Vio casi en sueños cómo el segundo soldado, cumplido el ritual, se levantaba, se subía los pantalones y retrocediendo de espaldas hacía la puerta abandonaba la habitación. Alguien que ya no era ella, que ya no era nadie, contó a los hombres que vinieron detrás. Contó uno, contó dos, contó tres. El que la había forzado el primero siguió allí todo el tiempo, inmovilizándola y tapándole la boca, sin dejar de animar a los que se sucedían sobre su cuerpo y susurrándole a ella, con un siseo pastoso, palabras que no habría podido entender ni aunque hubiera sido capaz de escucharlas. Tan pronto parecía insultarla como ofrecerle consuelo, igual que sus manos tan pronto la aplastaban como resbalaban sobre ella en una lenta caricia, enjugándole el sudor de la frente. Fue el suyo, el de aquel hombre que estuvo presente durante toda la infamia, el único rostro que se le quedó grabado a Munat. Los demás pasaron sin llegar a tener facciones, como sombras o fantasmas confundidos con la oscuridad sofocante que la rodeaba.
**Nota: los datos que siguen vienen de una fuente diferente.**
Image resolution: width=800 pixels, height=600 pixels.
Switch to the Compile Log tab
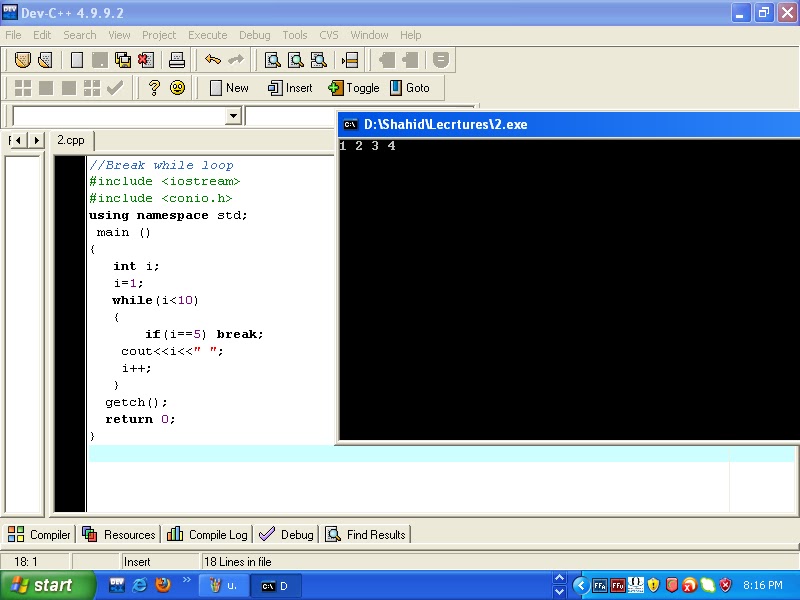(207, 535)
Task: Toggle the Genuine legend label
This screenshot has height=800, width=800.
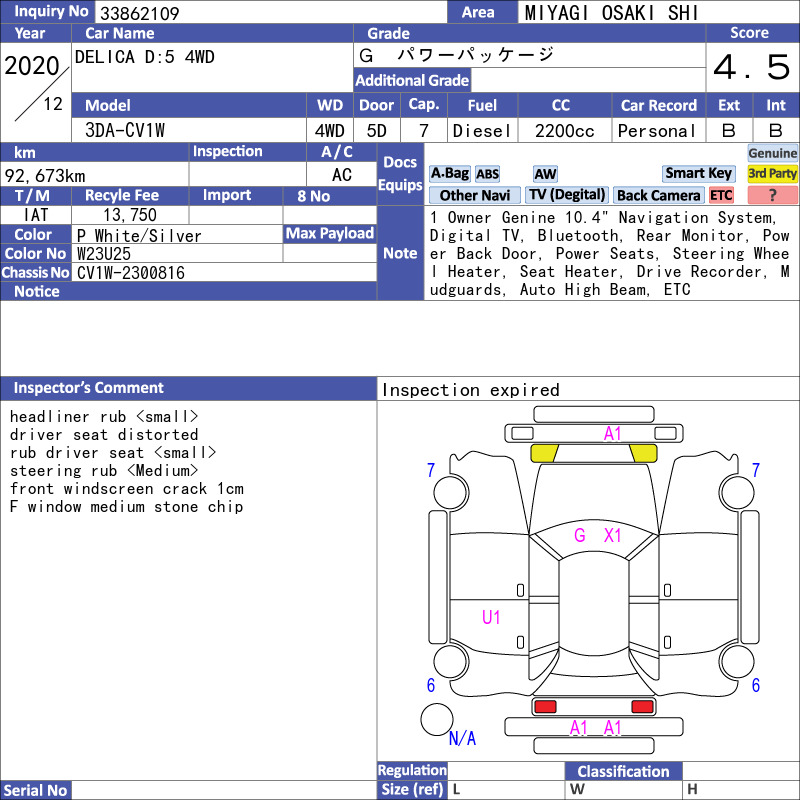Action: tap(772, 153)
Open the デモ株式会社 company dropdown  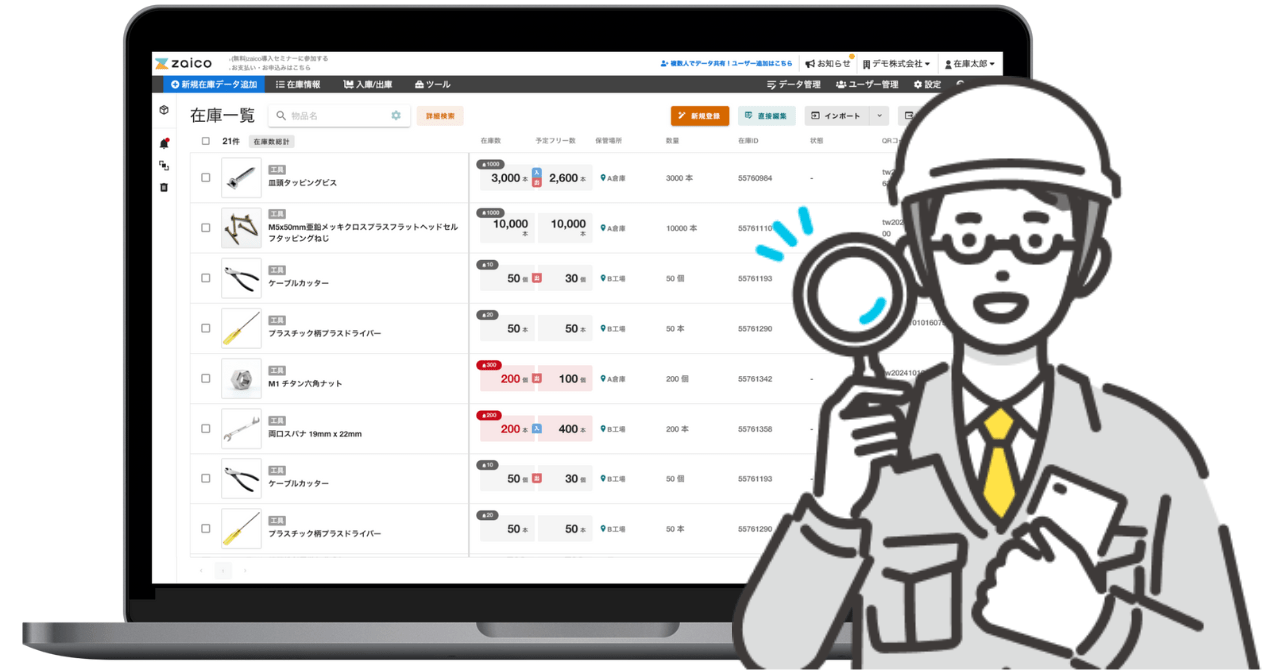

Pero nunca podría olvidar aquella sonrisa blanquísima, aquellos ojos inyectados en sangre, aquel cuadro invertido de una cara humana que flotaba sobre ella cuando miraba hacia atrás, rehuyendo al individuo que en cada momento la acometía. Jamás, en la vida desarticulada que podía quedarle en adelante, dejaría de acompañarla aquel recuerdo, que asomaría una y otra vez en mitad de la noche para devolverla a esa otra noche convertida ya en sumidero inexorable de su existencia.

En algún momento, Munat termino de perder el conocimiento. Se vio a sí misma a la orilla de un lago, delante de un plato de cuscús. Cuando el monstruo salió de las aguas, sus ojos se anegaron de lágrimas, pero se mantuvo firme, porque una esperanza la sostenía. Su llanto iba a despertar al bravo muchacho sin nombre, y las siete cabezas de la bestia caerían a sus pies. Así era el cuento, desde siempre.